> EXERCICES:
A – Recopiez le passage du texte sur les robots personnels qui commence à « La dynamique du » et se termine à « ou de logistique. », en substituant « accessoires » à « gadgets ».
B – D'après le texte sur les robots personnels, dans quel but voit-on émerger des normes spécifiques sur la sécurité et la cybersécurité des robots ? Répondez en une à trois phrases.

> PAGE:
○ ○ ○
La dynamique du marché : 100 000 robots personnels en 2025 ?
Selon une prédiction de Clem, un influent analyste du secteur, au moins 100 000 robots personnels seraient précommandés cette année. Les robots personnels, jadis considérés comme de simples gadgets, deviennent progressivement des assistants évolués capables d’interagir avec leur environnement, de détecter et d’analyser des données, voire d’aider dans des tâches de maintenance ou de logistique.
Pour Hugging Face, la consolidation de Pollen Robotics représente un accès direct à ce marché en plein essor. Les investissements dans ce domaine se multiplient en France, portés par des programmes d’incubation et le soutien d’institutions publiques (BPI France, plans France 2030, etc.). D’un point de vue légal, on assiste à l’émergence de normes spécifiques sur la sécurité et la cybersécurité des robots, afin de réguler leur usage aussi bien dans les environnements domestiques que professionnels.
○ ○ ○
> DONNÉES ENREGISTRÉES:
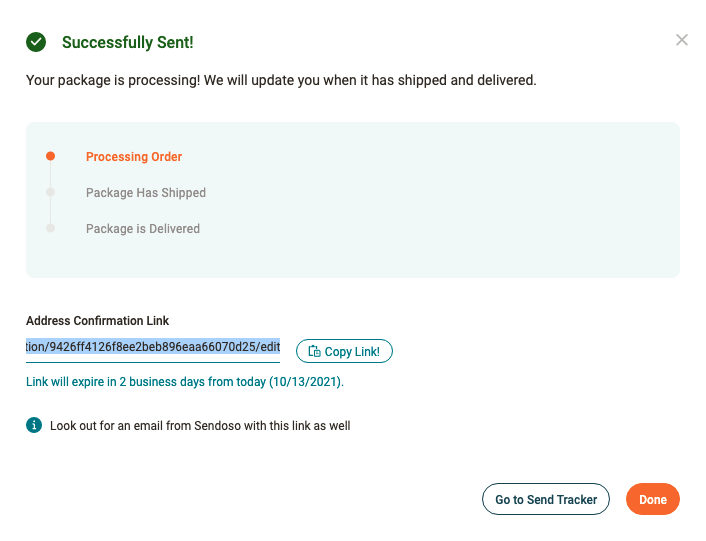The height and width of the screenshot is (541, 706).
Task: Click the teal info icon
Action: tap(34, 425)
○ ○ ○
> CORRIGÉS DANS L'ORDRE:
A –
La dynamique du marché : 100 000 robots personnels en 2025 ?
Selon une prédiction de Clem, un influent analyste du secteur, au moins 100 000 robots personnels seraient précommandés cette année. Les robots personnels, jadis considérés comme de simples accessoires, deviennent progressivement des assistants évolués capables d’interagir avec leur environnement, de détecter et d’analyser des données, voire d’aider dans des tâches de maintenance ou de logistique.

B – Ces normes apparaissent afin de réguler l'usage des robots. Elles visent aussi bien les environnements domestiques que les environnements professionnels.